Sicuramente anche la consapevolezza di dover vivere in contesti sempre diversi e spersonalizzanti, in una situazione economica tutt’altro che rosea – conseguenze legate al sisma – esercita un effetto determinante su questo status quo. Pare che il clima di scontentezza diffusa non risparmi nessuna fascia d’età: a demoralizzare gli anziani sarebbero l’isolamento e la mancanza di svago, i genitori nutrirebbero profonde preoccupazioni circa il futuro dei propri figli, mentre i giovani risentirebbero della mancanza di luoghi di socializzazione. Il quadro psicologico della maggior parte della popolazione aquilana è quindi preoccupante: il 40% è vittima di uno stato di ansia superiore alla soglia della normalità, il 10% ad un anno dal terremoto, presentava chiari sintomi di “disturbo post-traumatico da stress”: uno stato di continuo allarme, di paura intensa, d’insonnia ed irritabilità che si somma al timore costante di sperimentare nuovamente l’episodio traumatico.

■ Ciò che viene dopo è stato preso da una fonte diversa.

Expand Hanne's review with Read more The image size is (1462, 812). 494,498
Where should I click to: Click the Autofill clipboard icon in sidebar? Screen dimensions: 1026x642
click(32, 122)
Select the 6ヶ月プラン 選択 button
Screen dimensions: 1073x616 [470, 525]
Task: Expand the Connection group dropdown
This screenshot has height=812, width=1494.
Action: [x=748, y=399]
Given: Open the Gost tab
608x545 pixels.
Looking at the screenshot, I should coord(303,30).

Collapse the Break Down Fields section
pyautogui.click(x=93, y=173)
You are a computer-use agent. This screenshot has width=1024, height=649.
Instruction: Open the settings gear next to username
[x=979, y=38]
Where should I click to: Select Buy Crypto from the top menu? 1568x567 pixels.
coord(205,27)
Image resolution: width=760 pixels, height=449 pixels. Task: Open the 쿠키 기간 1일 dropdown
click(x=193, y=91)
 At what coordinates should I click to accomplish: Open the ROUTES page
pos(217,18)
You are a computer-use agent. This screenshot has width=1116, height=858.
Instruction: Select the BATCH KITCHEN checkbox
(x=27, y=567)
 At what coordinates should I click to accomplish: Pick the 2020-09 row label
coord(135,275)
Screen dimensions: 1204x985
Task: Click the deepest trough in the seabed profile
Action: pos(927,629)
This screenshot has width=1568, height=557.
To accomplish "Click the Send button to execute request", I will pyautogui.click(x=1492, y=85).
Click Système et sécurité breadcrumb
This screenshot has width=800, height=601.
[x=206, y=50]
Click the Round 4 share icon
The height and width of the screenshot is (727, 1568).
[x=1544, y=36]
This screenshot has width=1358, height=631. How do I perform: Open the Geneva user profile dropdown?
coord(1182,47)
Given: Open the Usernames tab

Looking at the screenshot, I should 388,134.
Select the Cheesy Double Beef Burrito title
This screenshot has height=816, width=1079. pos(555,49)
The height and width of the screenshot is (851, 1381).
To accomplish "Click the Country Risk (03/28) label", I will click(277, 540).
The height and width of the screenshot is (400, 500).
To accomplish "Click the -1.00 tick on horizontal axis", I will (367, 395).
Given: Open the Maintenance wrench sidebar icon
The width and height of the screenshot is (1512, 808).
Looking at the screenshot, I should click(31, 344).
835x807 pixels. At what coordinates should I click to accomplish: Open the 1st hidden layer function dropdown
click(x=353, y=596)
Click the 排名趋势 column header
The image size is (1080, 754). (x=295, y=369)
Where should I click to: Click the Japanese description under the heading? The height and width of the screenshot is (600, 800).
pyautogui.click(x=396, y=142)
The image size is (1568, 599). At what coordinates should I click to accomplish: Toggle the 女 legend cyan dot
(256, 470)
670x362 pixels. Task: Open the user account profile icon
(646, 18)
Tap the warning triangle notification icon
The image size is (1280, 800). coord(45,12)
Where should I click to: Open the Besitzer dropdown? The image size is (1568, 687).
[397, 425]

“Occorre rivolgere maggiore attenzione ai bisogni ed alle necessità della popolazione-conclude il Professor Casacchia – perché non sappiamo quante di queste insoddisfazioni possano tramutarsi in depressione cronica”. Quale la possibile soluzione al problema? Lo psichiatra invita i residenti del capoluogo abruzzese ad intraprendere un cammino terapeutico, che li guidi nella ricerca degli originari punti di riferimento smarriti e nel superamento di incertezze ed insicurezze, per “ritrovare il filo nascosto della nostra vocazione di vita, della nostra missione, ricominciando daccapo come fosse il primo giorno”, citando nuovamente Alberoni.